EXERCISE AIM: Would you go through the records below and copy each line with the string "computer"?

Saved data entries:
□ □ □ □ □ □ □
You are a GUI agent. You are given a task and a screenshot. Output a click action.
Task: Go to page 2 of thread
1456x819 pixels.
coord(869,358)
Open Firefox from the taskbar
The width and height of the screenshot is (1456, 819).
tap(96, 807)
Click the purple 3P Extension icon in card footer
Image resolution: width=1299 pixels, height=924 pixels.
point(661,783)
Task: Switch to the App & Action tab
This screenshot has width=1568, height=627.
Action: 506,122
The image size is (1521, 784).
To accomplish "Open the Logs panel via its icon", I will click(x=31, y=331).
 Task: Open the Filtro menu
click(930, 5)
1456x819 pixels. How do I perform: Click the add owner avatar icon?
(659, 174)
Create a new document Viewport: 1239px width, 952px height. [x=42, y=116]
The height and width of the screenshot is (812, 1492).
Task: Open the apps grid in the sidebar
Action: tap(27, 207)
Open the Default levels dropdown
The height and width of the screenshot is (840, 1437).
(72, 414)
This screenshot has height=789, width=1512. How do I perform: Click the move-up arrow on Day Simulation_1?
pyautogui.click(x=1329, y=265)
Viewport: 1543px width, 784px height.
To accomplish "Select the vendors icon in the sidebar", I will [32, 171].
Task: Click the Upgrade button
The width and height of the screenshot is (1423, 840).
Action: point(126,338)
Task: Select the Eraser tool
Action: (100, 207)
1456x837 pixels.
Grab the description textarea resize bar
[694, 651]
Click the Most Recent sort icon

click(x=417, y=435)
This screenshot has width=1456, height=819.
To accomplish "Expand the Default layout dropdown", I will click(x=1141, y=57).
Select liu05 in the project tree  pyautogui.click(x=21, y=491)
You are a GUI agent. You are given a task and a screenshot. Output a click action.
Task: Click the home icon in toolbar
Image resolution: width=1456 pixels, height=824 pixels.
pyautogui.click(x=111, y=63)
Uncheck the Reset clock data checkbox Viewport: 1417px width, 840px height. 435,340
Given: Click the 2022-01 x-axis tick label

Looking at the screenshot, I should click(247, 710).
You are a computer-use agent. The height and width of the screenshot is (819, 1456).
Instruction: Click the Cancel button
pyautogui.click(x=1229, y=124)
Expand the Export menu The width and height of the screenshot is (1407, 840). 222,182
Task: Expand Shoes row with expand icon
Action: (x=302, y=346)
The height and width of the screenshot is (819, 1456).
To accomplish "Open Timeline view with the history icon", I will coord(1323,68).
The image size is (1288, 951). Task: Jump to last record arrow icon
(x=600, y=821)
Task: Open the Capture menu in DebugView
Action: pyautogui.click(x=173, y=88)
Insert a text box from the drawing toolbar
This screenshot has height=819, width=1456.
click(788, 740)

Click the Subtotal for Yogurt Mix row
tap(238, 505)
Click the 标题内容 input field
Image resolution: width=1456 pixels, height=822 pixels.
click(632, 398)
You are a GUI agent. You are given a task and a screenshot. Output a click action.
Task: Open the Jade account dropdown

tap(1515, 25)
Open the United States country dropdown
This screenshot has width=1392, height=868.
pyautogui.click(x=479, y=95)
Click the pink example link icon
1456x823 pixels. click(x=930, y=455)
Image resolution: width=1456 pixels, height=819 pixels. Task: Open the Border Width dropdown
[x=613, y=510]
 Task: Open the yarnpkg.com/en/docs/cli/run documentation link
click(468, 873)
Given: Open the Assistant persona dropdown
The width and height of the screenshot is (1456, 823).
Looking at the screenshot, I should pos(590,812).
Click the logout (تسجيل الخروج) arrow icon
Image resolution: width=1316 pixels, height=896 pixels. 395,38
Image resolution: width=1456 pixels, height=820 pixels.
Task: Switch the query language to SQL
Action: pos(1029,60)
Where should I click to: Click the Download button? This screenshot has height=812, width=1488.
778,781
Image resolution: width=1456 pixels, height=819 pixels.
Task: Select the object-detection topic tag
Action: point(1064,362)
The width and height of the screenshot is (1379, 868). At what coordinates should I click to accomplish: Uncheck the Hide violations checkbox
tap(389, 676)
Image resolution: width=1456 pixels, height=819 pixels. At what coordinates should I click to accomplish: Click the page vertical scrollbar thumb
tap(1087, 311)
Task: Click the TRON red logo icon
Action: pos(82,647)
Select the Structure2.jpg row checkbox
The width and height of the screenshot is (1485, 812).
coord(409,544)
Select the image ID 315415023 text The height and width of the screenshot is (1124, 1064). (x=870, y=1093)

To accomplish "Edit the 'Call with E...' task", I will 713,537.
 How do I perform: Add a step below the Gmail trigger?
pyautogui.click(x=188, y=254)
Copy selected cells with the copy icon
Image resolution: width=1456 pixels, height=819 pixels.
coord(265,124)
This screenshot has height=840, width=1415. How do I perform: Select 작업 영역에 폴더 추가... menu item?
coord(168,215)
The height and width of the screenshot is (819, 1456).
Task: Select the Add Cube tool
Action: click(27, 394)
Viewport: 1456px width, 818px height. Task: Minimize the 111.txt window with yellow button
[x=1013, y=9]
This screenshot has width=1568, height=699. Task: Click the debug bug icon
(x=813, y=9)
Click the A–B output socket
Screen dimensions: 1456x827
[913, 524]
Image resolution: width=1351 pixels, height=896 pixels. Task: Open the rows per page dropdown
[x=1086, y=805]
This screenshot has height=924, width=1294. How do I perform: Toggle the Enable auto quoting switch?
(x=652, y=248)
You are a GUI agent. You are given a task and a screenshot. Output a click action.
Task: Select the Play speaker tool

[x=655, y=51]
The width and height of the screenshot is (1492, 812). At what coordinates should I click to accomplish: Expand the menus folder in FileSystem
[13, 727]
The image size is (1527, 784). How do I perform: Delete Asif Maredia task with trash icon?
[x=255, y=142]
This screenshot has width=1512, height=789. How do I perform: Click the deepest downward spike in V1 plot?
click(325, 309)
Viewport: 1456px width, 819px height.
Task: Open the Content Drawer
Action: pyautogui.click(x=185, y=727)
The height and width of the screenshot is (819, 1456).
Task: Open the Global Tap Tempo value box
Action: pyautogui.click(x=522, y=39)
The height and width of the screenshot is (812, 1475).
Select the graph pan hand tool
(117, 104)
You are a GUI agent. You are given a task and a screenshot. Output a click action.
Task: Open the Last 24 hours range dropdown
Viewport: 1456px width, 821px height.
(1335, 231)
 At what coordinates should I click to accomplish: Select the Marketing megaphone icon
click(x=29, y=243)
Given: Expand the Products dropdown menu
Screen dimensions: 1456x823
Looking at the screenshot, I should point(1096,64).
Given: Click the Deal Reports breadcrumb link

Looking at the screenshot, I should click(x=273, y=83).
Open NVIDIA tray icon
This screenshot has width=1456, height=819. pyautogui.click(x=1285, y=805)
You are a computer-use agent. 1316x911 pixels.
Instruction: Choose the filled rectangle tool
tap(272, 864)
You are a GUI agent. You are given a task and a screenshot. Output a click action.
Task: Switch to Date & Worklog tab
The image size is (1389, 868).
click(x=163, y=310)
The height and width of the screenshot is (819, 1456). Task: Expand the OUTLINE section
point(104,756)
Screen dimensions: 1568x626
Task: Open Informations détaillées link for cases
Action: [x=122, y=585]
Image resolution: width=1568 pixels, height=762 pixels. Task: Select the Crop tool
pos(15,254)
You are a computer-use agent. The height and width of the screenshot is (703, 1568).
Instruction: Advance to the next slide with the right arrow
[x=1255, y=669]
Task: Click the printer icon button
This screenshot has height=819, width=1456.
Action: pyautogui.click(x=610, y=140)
□ □ □ □ □ □ □
SOLUTION:
You are a computer-use agent. The height and width of the screenshot is (819, 1456).
You are a computer-use agent. 1316x911 pixels.
You are a computer-use agent. The height and width of the screenshot is (703, 1568).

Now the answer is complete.